Research talk:Revision scoring as a service/Work log/2016-02-16

Wednesday, February 17, 2016

Latest comment: 8 years ago1 comment1 person in discussion

OK. I'm working on Urdu wiki. Urdu has this problem that it is a BotPedia(TM). Most of the edits are through bot or other automated tools. Further, it doesn't get nearly as much attention as the big Wikipedias. These two things combined mean that the rate of vandalism on Urdu Wikipedia is very low. That makes it hard to get enough labels (a labor hour problem) in order to get a representative set of vandalism. You can't assume that all reverted edits are vandalism and you can't assume that any non-reverted edit is non-vandalism! I've been thinking about this problem a lot when building training/testing sets for Wikidata.

So, here's my plan. We're going to get a *really* big set of revisions (Say, 500k) and then we're going to split these revisions by whether or not we can trust them. E.g. if an edit is reverted, you can never trust it was good. But if an edit is saved by a sysop and not reverted, it's probably good. We'll measure the proportions of these "potentially sketchy" edits and "trusted" edits and then subsample them into a balanced set for labeling. After labeling is complete, we can sample with replacement to re-achieve the proportions of "potentially sketchy" and "trusted" edits. Then this forms out training and testing set.

OK. 500k revisions. See http://quarry.wmflabs.org/query/6337

Now to run this pre-labeling script that looks up whether the user is in a trusted group or has made a trusted number of edits. Then it checks if an edit was reverted and flags any edit as "needs review" == "potentially sketchy".

$ cat datasets/urwiki.sampled_revisions.500k_2015.tsv | \
> editquality prelabel https://ur.wikipedia.org \
>   --trusted-groups=bot,bureaucrat,sysop,rollbackers \
>   --trusted-edits=1000 \
>   --verbose > \
> datasets/urwiki.prelabeled_revisions.500k_2015.tsv

$ wc urwiki.prelabeled_revisions.500k_2015.tsv 
  499906  1987829 13877876 urwiki.prelabeled_revisions.500k_2015.tsv

Cool. So, it looks like I wasn't able to look up 94/500,000 = 0.019% of edits. That seems likely.
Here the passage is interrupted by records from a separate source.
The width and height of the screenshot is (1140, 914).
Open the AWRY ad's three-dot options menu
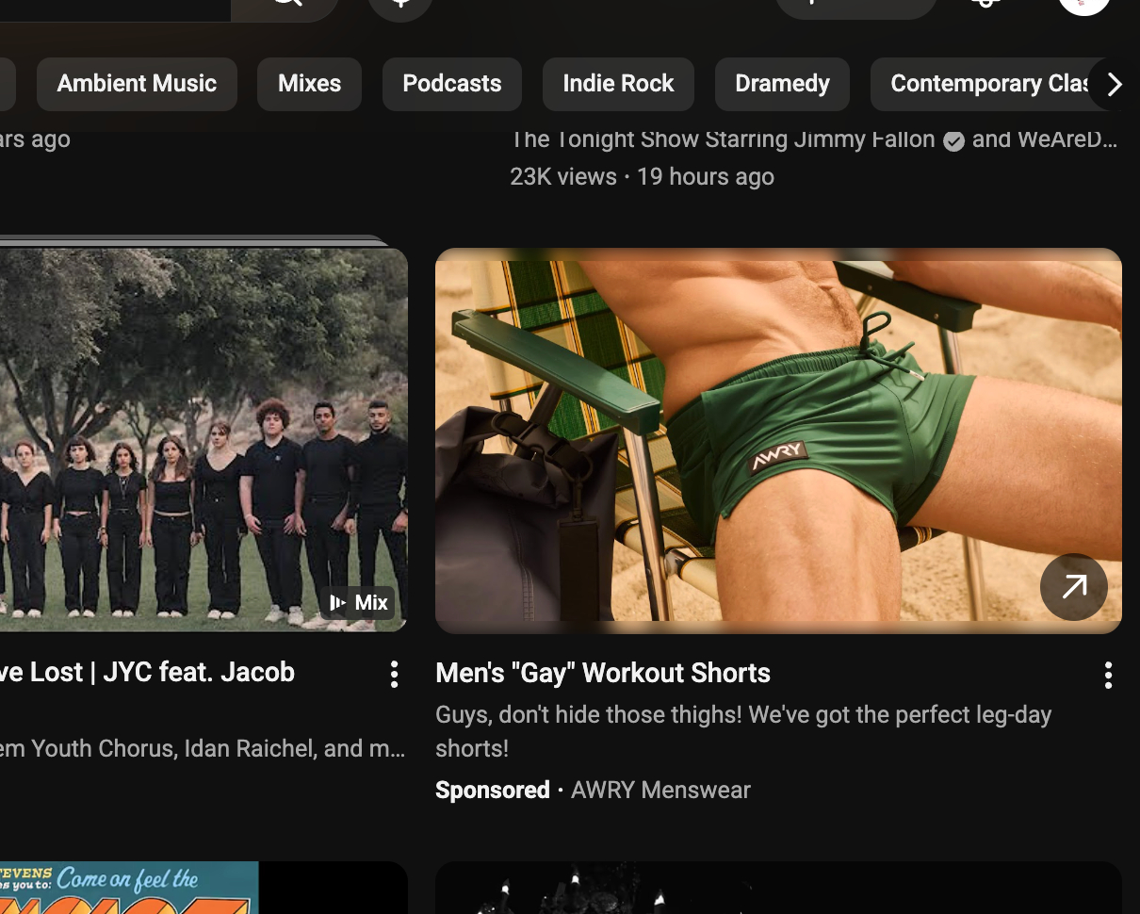coord(1108,675)
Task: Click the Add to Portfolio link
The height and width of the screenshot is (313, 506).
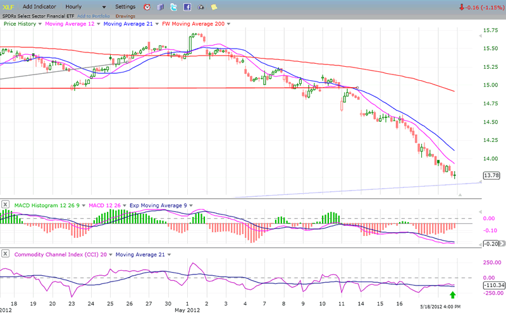Action: pos(93,15)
Now. How many "need review".

$ cat urwiki.prelabeled_revisions.500k_2015.tsv | grep "True" | wc
  12928   39918  242493
$ cat urwiki.prelabeled_revisions.500k_2015.tsv | grep "False" | wc
 486977 1947908 13635356

Let's see. 12,928/486,977 = 2.65%. Cool. So that means, we can make a labeling set about 2.65% * 2 = 5.3% the size of the input set.

So, now, we want to randomly sample a reasonably sized labeling set from this. Let's look at English Wikipedia.
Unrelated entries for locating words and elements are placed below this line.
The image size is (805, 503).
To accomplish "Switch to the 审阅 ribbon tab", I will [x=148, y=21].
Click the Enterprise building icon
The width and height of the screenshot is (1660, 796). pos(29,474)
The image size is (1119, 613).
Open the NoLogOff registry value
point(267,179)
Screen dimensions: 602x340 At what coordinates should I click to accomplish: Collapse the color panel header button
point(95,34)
$ cat enwiki.rev_damaging.20k_2015.tsv | grep True | wc
    807    1614   12105

$ cat enwiki.rev_damaging.20k_2015.tsv | grep False | wc
  19193   38386  307088

OK. So it looks like we have only 808 damaging observations. I think we'll want more than that. Let's look at how many of the edits in our original 500 were reverted.

$ cat urwiki.prelabeled_revisions.500k_2015.tsv | grep "reverted" | wc
    717    2868   19359

OK. Not so many. So a size-able proportion of those are probably some version of damage.

I was thinking that we'd sample something like 2.5k from both the trusted and "needs review" sized of the dataset and run with that. But we should expect only (717/19193)*2500= ~93.4 reverted revisions to even get labeled. Unless Urdu Wikipedians don't revert a lot of damage, that's not going to be very many examples of vandalism to learn on. Further, we're going to need to split out some more for testing. Hmmm...

OK. I thought about it and I realized that we can always load more into Wiki labels if we need them. There's no way to get more observation other than hard work and we've managed to cut ~95% from the initial work. If we have to come back to review a bit more of the "needs review" group, that'll be a ~97.5% reduction (because we likely won't need any more "trusted" observations). --EpochFail (talk) 00:12, 17 February 2016 (UTC)Reply

Making the review set

Latest comment: 8 years ago2 comments1 person in discussion

Basically, what I need to do is randomly sample 2500 revisions of "trusted" and "needs review" edits. Here's a crazy looking bit of bash to do it.

(
  echo "rev_id\tneeds_review\treason";
  (
    cat datasets/urwiki.prelabeled_revisions.500k_2015.tsv | \
    grep "True" | \
    shuf -n 2500; \
    cat datasets/urwiki.prelabeled_revisions.500k_2015.tsv | \
    grep "False" | \
    shuf -n 2500 \
 ) | \
 shuf \
) > datasets/urwiki.revisions_for_review.5k_2015.tsv

$ wc datasets/urwiki.revisions_for_review.5k_2015.tsv 
  5001  17709 116800 datasets/urwiki.revisions_for_review.5k_2015.tsv

$ head -n5 datasets/urwiki.revisions_for_review.5k_2015.tsv 
rev_id	needs_review	reason
1239668	True	NULL
1337867	True	NULL
1466161	True	NULL
1160958	False	trusted group

OK. That looks like what I wanted. Time to load 'em up. --EpochFail (talk) 00:37, 17 February 2016 (UTC)Reply

First, to create the campaign.

u_wikilabels=> INSERT INTO campaign (name, wiki, form, view, created, labels_per_task, tasks_per_assignment, active) VALUES ('معیار ترمیم کریں ( 5K متوازن )', 'fawiki', 'damaging_and_goodfaith', 'DiffToPrevious', NOW(), 1, 50, True);
INSERT 0 1

Woops! That's not supposed to be "fawiki".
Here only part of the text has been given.